As mentioned above, educational strategies help in the management of potassium intake in CKD patients who show recurrent hyperkaliemia events. The nutritional intervention in CKD is quite complex as it includes the manipulation of protein quantity and quality, a restriction of salt and phosphorus, and an adequate energy supply. So, a targeted nutritional intervention should be performed. Such an intervention is not so easy to realize in the daily clinical practice as it needs time, economic resources and dedicated health professionals, possibly well trained [6, 10].

Foods can be selected based on the potassium content expressed in mg/100 g food, or per serving, or even as a potassium/fiber or potassium/protein ratio [10]. Preparation and cooking techniques can help to modify the potassium content to allow the consumption of foods that would otherwise be excluded. An example is to peel and cut the vegetables into pieces and then boil them; these preparation techniques can alter the taste, the appearance and the nutritional properties of foods, but adding appropriate instructions on how to treat them after boiling (stir-fry, adding spices and herbs), it is possible to get appetizing dishes. These techniques preserve fibers and alkali content [10]. For fruit or vegetables that cannot be prepared in this way, it is possible to provide information on the amount and the frequency of consumption [8, 23].

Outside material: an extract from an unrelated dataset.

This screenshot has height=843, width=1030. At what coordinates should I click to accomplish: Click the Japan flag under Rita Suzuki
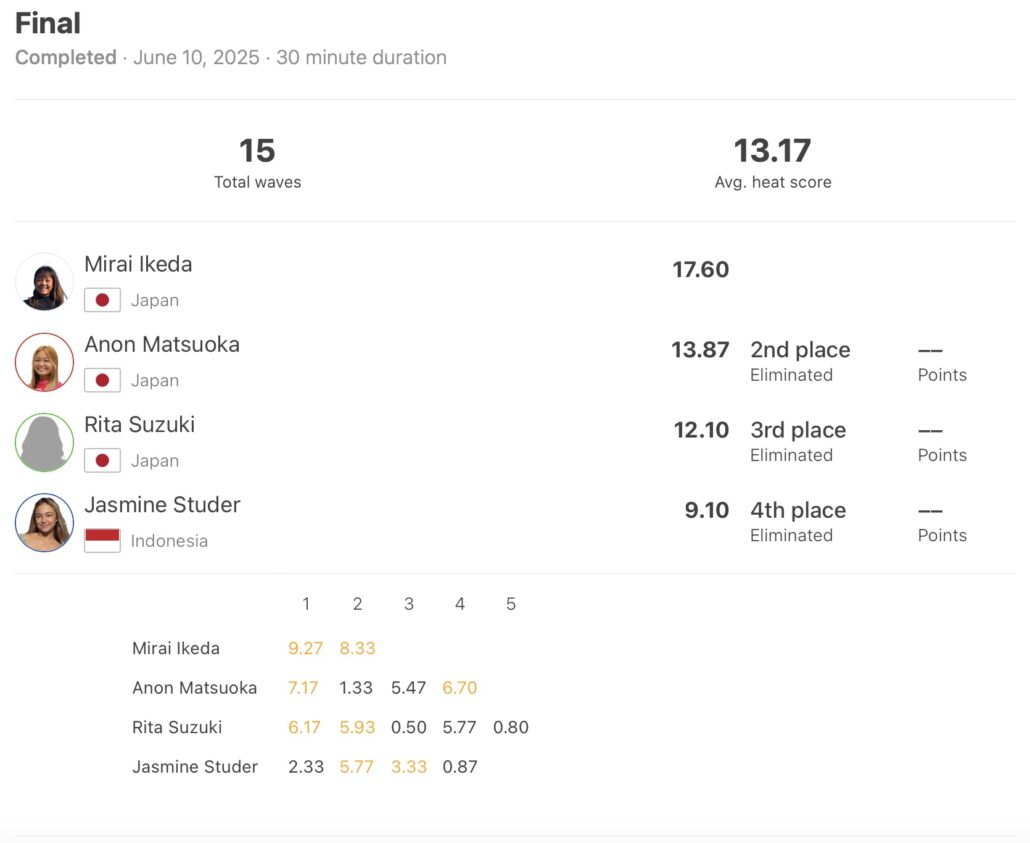[102, 460]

It is important to pay attention to the hidden sources of potassium, such as salt substitutes or potassium-based preservatives. Salt substitutes are often recommended for hypertensive patients to reduce sodium chloride consumption, but in patients with advanced CKD, they can induce a potassium load. Moreover, it often happens that patients consider them harmless or even healthy and use them even in larger amounts.

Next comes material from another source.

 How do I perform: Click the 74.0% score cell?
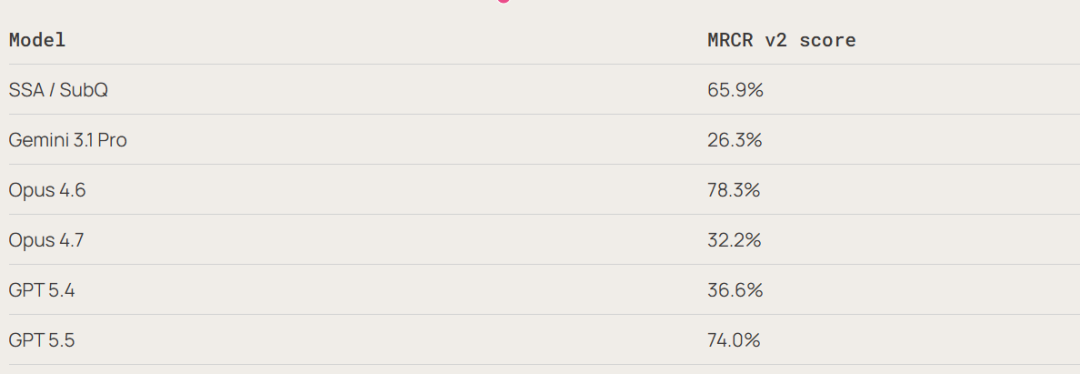(x=734, y=340)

With regard to potassium-based preservatives, the effect of their use is still unclear as the scientific literature on this topic is quite poor. Sherman and Mehta, for example, found that enhanced meat and poultry products had potassium levels up to threefold greater than similar unenhanced food products [24].

In any case, it is mandatory to educate patients to read the ingredient list on the nutritional labels to verify the presence or not of potassium-based preservatives, even if it is not possible to know the real amount as the manufacturers are not obliged to reveal it.

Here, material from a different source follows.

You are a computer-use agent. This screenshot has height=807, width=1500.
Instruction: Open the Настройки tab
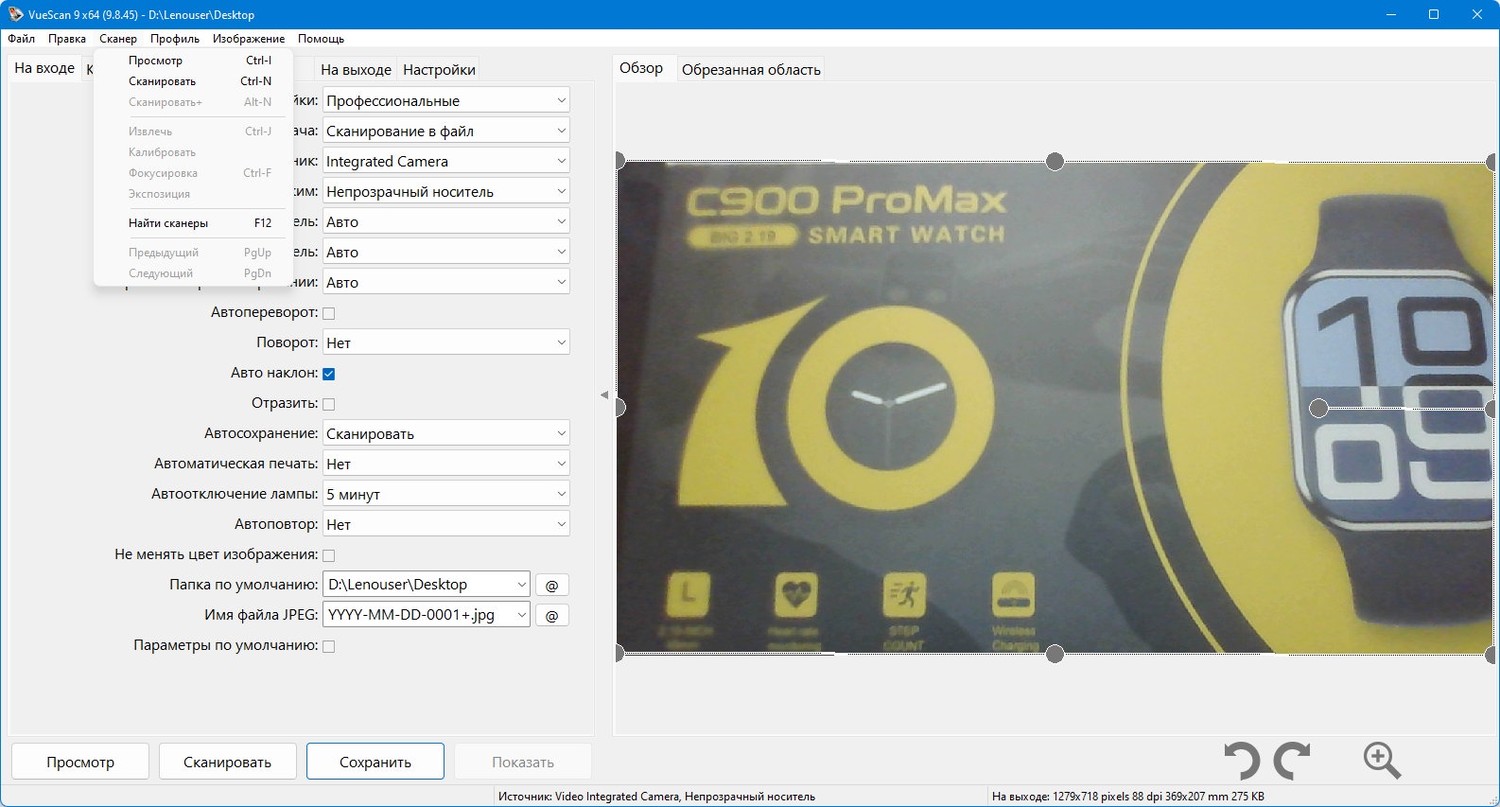point(439,69)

The use of educational tools, such as brochures with images and colors, can be helpful in summarizing the essential aspects of dietary potassium control in CKD patients [10, 23].

Since HK poses a clinically relevant risk of life-threatening arrhythmias, the occurrence and persistence of chronic HK in CKD patients represent the condition needing the lowering of dose or withdrawal of RAASi or limiting dietary potassium load [25, 26]. In the last year, two new potassium-intestinal binders have been approved by FDA and EMA for the treatment of chronic hyperkalemia. Namely, patiromer and sodium–zirconium cyclosilate are both effective and well tolerated in studies on patients with chronic hyperkalemia and in RAASi therapy [27,28,29,30,31].

The main limitation of the study is the single center, prospective observational design, and the quite low number of patients recruited.

In conclusion, chronic HK is quite prevalent in a renal nutrition clinic, especially when eGFR falls down to 60 ml/min, reaching the highest prevalence in stage 4. However, hyperkalemia is mostly mild, being moderate to severe HK quite infrequently. Hyperkalemia was not associated with higher risk of mortality, whereas a trend, although not statistically significant, was observed for lower ESRD-free survival. Plant-based low-protein diet is not significantly associated with higher prevalence of HK with respect to animal-based LPD at the same residual kidney function.